Nelle scuole doppio errore in agguato

In Sudtirolo sono state avviate da tempo alcune sperimentazioni che cercano di legare l’apprendimento della seconda lingua ad attività focalizzate anche su altri obiettivi. Si tratta del cosiddetto insegnamento «veicolare», reso possibile da una delibera della giunta provinciale del 2006 e purtroppo sfruttato solo da alcune scuole in lingua italiana. I primi risultati delle valutazioni sui progetti avviati sono molto incoraggianti (domenica scorsa il Corriere dell’Alto Adige ha segnalato l’esempio della scuola elementare Longon).

Sono due le coordinate delle quali occorre tener conto per circoscrivere l’efficacia di una sperimentazione. La prima riguarda il pieno controllo delle condizioni entro le quali deve avvenire, la seconda l’estendibilità dei risultati a tutti i casi che presentano caratteristiche simili.

In alcuni contesti, quelli cioè per i quali il numero delle variabili può essere ridotto significativamente (penso ad alcuni ambiti delle scienze naturali), il passaggio dalla prima coordinata alla seconda non è causa di grandi problemi, almeno a livello teorico. In contesti nei quali invece il concorso delle variabili individuali e situazionali non è per definizione riducibile, si tratta sempre di assumersi un rischio che, per quanto ponderato possa essere, non riuscirà mai a eliminare una componente d’azzardo.

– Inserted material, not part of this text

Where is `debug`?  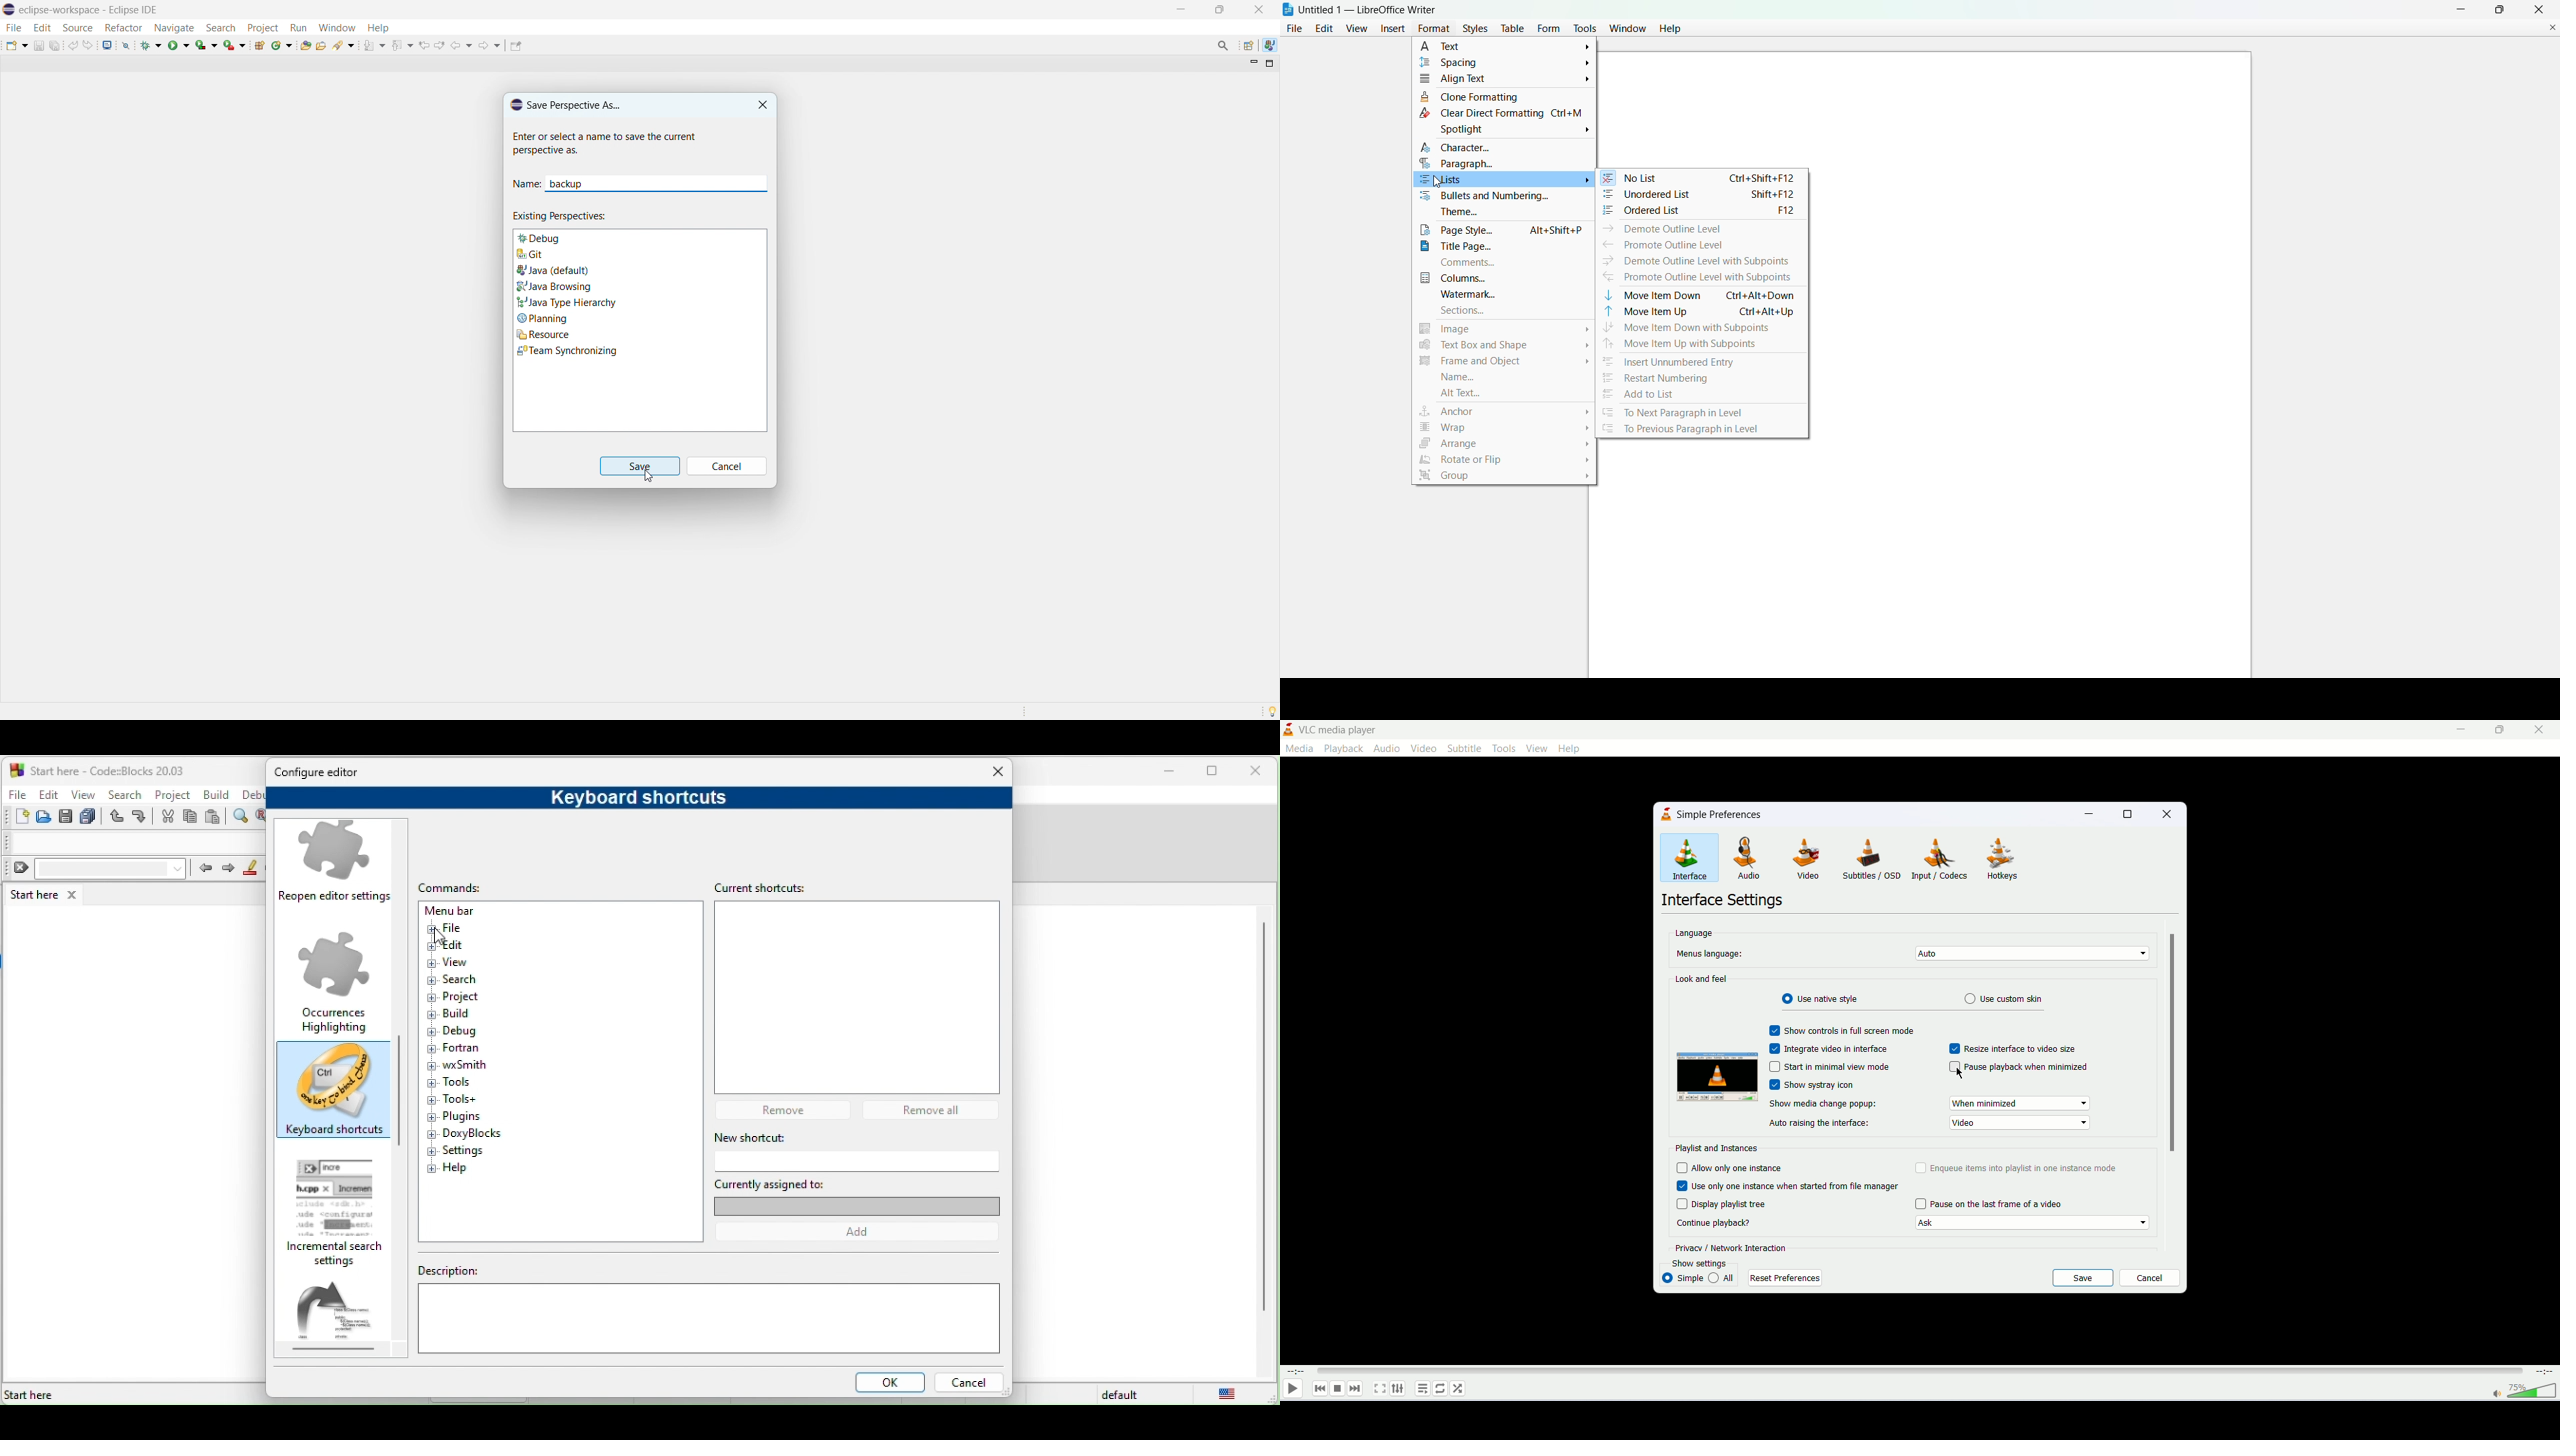 debug is located at coordinates (152, 45).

Quando parliamo di lingue e di metodi per apprenderle ci muoviamo con tutta evidenza in un campo nel quale la complessità delle condizioni di partenza è talmente elevata da risultare per l’appunto irriducibile. Ogni volta si tratterà di soluzioni parziali, più congeniali ad alcuni che ad altri, comunque mai garantite al 100%. Ciò non rappresenta però un argomento di principio contro la sperimentazione. Al contrario, qui bisogna riconoscere che ci troviamo all’interno di un processo che richiede attenzione costante e soprattutto la capacità di correggere in corsa quegli aspetti che si dimostreranno più d’impedimento che di sviluppo.

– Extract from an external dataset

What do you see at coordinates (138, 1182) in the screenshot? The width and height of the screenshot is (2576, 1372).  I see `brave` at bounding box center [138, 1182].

Se, come detto, i primi risultati delle sperimentazioni fatte sono incoraggianti, si deve però ammettere che ancora manca una spinta decisa a interpretare tali «best practices» come la prima pietra di un migliore e più dinamico edificio didattico. La questione diventa allora come incrementare la sperimentazione, al fine di saggiarne con maggiore cognizione di causa non soltanto gli evidenti meriti, ma anche gli eventuali limiti. In particolare, c’è un duplice errore da evitare: quello di considerare ogni innovazione una ricetta magica in grado di risolvere tutti i nostri problemi, oppure, al contrario, di ritenerla un attentato al tradizionale modello glottodidattico e con ciò ai fondamenti della nostra autonomia.